**Enunciado 1**
No texto sobre a prisão especial, em que artigo do Código de Processo Penal essa prisão está prevista?
**Enunciado 2**
Liste todas as categorias de pessoas que, segundo o texto sobre a prisão especial, hoje são presas no país.
**Enunciado 3**
Prossiga o texto sobre a prisão especial a partir do ponto em que ele para.

**Trecho selecionado**
Hoje prende-se empresários, pessoas ligadas ao mercado de capitais, banqueiros, donos de bares e restaurantes onde estão instaladas máquinas caça-níqueis, advogados, juízes, promotores, e policiais. A incontida vontade de colocar alguém atrás das grades é cada vez maior e o estado policial parece querer se instalar de vez no país.
O Poder Judiciário parece se confundir com o órgão de acusação, cada vez mais raivoso ao pedir a condenação de alguém, almejando quantidade cada vez maior de pena, não se preocupando mais em fazer justiça, mas em promover espécie de vingança, o que se acentua ainda mais quando o crime é atribuído a alguém capaz de atrair a atenção dos holofotes ou aumentar a venda de jornais, como grande manchete nos principais diários do País. Querem alguns, agora, por iniciativa de certos “políticos” – que certamente nunca visitaram um estabelecimento prisional –, extinguir o que se convencionou chamar de prisão especial (prevista no art. 295 do Código de Processo Penal), que assegura àqueles que têm curso superior ou aos que estão expressamente indicados no texto do artigo acima citado serem recolhidos em quartéis ou em locais apropriados às suas condições pessoais, onde permanecerão à disposição das autoridades competentes, quando presos antes de condenação definitiva. A norma, que deveria valer para toda e qualquer prisão – e não apenas às tais prisões “especiais” –, na prática não encontra aplicação. Dignidade no ambiente carcerário, especial ou não, é uma utopia, que jamais se tornará realidade.

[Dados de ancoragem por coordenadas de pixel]
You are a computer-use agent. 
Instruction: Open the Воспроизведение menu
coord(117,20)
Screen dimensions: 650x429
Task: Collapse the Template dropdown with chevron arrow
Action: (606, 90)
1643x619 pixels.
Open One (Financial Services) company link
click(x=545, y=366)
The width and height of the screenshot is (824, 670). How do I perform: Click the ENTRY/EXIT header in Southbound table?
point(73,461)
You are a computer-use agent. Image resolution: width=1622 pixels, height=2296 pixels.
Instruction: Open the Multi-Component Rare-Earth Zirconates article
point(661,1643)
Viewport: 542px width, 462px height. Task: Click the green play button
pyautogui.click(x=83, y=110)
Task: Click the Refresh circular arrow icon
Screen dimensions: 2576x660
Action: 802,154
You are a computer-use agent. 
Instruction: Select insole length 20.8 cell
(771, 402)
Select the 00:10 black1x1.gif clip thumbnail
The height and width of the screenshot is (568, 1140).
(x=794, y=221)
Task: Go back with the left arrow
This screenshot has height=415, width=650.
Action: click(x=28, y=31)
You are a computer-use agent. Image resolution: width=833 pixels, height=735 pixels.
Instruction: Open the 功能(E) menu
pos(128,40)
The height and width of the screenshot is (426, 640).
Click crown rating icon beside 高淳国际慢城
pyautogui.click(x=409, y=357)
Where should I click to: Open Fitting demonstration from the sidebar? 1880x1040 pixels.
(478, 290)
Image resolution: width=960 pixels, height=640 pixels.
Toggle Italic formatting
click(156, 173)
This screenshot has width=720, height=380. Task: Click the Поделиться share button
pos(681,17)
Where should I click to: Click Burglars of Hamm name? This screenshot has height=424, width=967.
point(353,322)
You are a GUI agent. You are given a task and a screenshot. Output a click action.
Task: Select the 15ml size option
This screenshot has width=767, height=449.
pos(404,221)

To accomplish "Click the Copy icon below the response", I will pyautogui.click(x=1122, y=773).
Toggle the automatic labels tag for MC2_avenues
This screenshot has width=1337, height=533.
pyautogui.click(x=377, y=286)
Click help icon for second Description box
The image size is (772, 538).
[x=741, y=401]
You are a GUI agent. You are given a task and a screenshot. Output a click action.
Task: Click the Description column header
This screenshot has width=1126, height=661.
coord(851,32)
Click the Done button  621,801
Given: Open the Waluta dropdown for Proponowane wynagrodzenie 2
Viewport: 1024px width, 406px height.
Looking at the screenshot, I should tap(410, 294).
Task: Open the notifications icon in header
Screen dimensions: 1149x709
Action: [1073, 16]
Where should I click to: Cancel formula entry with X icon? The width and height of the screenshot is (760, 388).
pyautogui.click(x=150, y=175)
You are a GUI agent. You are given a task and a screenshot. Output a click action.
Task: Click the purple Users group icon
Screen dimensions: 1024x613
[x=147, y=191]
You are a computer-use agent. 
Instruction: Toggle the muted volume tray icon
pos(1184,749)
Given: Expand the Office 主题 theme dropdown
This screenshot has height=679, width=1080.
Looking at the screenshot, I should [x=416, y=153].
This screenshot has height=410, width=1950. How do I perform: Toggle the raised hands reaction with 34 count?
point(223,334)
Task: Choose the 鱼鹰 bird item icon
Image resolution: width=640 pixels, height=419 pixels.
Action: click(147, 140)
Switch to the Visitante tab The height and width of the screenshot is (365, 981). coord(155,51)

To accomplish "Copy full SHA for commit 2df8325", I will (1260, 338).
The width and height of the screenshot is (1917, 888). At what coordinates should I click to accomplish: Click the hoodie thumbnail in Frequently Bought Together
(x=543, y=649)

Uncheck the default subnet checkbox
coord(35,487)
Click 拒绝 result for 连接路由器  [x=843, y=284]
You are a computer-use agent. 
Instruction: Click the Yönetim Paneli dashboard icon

**Resposta 1**
No art. 295 do Código de Processo Penal.

**Resposta 2**
- empresários
- pessoas ligadas ao mercado de capitais
- banqueiros
- donos de bares e restaurantes onde estão instaladas máquinas caça-níqueis
- advogados
- juízes
- promotores
- policiais

**Resposta 3**
Em matéria publicada em “O Globo”, edição de 26 de março do corrente ano, o próprio Presidente do Supremo Tribunal Federal, Ministro Cezar Peluso, afirma e reconhece, com todas as letras, que nossos presídios são “masmorras medievais”. Muito provavelmente a maioria dos juízes e membros do Ministério Público que atuam na área criminal jamais entraram em uma penitenciária. Todos, principalmente os mais novos e recém-empossados, deveriam ser obrigados a uma visita a um desses verdadeiros depósitos de lixo humano que são os presídios brasileiros, para que, no exercício de seus cargos, reflitam sobre as conseqüências do encarceramento, ainda que provisório, nas vidas daqueles que serão presos e de suas famílias. A Constituição é clara: a liberdade é a regra, a prisão é a exceção e todos são presumidamente inocentes.
Prisões temporárias logo se transformam em preventivas. A finalidade das prisões provisórias, hoje em dia, parece-nos, é aplicar a pena antes mesmo do julgamento, dando-se satisfação a uma suposta “opinião pública”. Tudo em busca da condenação a qualquer preço, minimizando- se a importância do amplo direito de defesa. A Constituição é vilipendiada, rasgam-se seus artigos mais importantes, àqueles que protegem e dão segurança a qualquer cidadão. Tudo em nome de um “combate ao crime” e do “fim da impunidade”.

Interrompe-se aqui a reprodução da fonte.